Ma, si chiede da ultimo il filosofo americano, come applichiamo l’aggettivo “liberale” a figure storiche che incarnano quelle che oggi consideriamo contraddizioni radicali? Voltaire si batteva coraggiosamente per la libertà religiosa dei protestanti nella Francia cattolica, ma era razzista e antisemita. Thomas Jefferson fu uno dei redattori della Dichiarazione di Indipendenza del 1776, ma aveva degli schiavi. John Stuart Mill condannava ogni tentativo dello stato di limitare la libertà di opinione, ma appoggiò il colonialismo con una visione paternalistica delle nazioni “meno avanzate” dell’Inghilterra. O, ancora, molti esponenti del pensiero liberale (non però Mill) davano per scontata l’inferiorità delle donne. La loro reputazione è stata messa di recente sotto accusa. E’ diventato di moda rimproverare le colpe dei nostri antenati. Walzer, con la garbata ironia che gli è consueta, si prende gioco di questa deriva inquisitoria. E lo fa servendosi di un versetto della Bibbia su Noè che recita: “Era un virtuoso tra la sua generazione”.
Era, cioè, un uomo virtuoso nel suo tempo, non un virtuoso per tutte le stagioni. Tra i suoi contemporanei, era un buon cittadino.
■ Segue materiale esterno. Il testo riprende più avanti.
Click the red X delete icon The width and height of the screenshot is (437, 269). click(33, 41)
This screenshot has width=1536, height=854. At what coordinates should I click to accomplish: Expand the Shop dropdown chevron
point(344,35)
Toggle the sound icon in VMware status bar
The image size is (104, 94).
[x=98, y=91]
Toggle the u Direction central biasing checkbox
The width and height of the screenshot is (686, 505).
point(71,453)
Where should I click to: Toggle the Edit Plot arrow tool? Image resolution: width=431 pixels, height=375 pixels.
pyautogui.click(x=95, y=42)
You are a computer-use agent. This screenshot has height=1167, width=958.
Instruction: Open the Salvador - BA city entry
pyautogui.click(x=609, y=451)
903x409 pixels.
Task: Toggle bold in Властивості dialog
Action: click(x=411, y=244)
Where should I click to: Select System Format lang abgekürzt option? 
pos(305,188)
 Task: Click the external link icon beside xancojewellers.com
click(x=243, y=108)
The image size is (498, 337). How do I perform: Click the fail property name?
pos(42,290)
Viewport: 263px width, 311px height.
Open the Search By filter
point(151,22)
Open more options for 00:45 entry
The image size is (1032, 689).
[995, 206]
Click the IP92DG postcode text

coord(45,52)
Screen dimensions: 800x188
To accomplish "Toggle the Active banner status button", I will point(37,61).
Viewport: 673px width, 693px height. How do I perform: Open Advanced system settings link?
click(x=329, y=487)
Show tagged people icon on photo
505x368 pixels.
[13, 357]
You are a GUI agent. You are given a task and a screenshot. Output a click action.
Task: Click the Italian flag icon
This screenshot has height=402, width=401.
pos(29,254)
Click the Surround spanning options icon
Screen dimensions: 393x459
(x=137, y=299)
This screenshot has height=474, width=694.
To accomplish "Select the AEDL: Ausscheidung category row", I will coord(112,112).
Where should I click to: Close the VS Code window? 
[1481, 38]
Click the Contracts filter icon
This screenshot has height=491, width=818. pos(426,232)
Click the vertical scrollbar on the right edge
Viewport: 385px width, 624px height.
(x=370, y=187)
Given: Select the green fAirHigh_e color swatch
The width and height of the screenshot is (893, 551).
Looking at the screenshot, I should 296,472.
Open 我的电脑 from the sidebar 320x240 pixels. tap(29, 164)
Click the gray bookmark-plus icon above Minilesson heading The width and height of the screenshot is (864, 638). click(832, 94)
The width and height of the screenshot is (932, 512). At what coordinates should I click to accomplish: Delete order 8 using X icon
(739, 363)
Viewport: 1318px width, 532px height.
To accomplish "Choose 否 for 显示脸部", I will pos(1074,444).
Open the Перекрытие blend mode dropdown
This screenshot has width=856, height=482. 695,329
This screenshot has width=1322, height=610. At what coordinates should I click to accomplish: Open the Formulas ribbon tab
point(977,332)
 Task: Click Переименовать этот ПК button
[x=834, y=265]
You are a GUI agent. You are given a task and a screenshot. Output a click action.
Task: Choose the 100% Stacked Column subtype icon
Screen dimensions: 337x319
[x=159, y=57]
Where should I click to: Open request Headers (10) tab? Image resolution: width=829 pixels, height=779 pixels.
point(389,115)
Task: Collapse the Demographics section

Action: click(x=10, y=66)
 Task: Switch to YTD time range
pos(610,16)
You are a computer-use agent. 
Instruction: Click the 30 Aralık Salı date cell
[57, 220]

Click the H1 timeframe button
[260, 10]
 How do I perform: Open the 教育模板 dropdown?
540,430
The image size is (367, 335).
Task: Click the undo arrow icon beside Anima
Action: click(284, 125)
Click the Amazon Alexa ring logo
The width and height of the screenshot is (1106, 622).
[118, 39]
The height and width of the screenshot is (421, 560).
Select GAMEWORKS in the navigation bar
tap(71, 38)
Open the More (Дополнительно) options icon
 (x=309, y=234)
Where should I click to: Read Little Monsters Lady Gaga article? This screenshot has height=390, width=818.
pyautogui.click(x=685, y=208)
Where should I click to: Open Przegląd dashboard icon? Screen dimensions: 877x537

Così come, nella loro epoca, Voltaire era un un filosofo liberale, Jefferson un repubblicano liberale e Mill un liberale puro. Mentre non è mai esistita né può esistere una teocrazia liberale, ovvero un governo liberale di sacerdoti, rabbini, imam, ayatollah. Chi parla in nome di Dio è intollerante nei confronti del dissenso. Più in generale, lo scetticismo liberale non va d’accordo con l’onniscienza divina, né l’ironia liberale con l’onnipotenza divina. Né può esistere una versione del razzismo che sia liberale – e lo stesso vale per l’antisemitismo, l’islamofobia, la misoginia e l’omofobia. Il fanatismo e l’odio non hanno declinazioni liberali. Di contro, ci sono stati democratici razzisti e socialisti antisemiti. Tanto che uno dei leader della socialdemocrazia tedesca, August Bebel, nel 1893 definì l’antigiudaismo come il “socialismo degli imbecilli”. Possono esserci anticomunisti liberali, ma durante la Guerra fredda ci fu un anticomunismo viscerale, rappresentato dal senatore John McCarthy, e alcuni intellettuali liberali esitarono a condannarlo. Mentre gli intellettuali liberali non dovrebbero avere alcuna esitazione a dire non soltanto la verità al potere, ma sempre e soltanto la verità.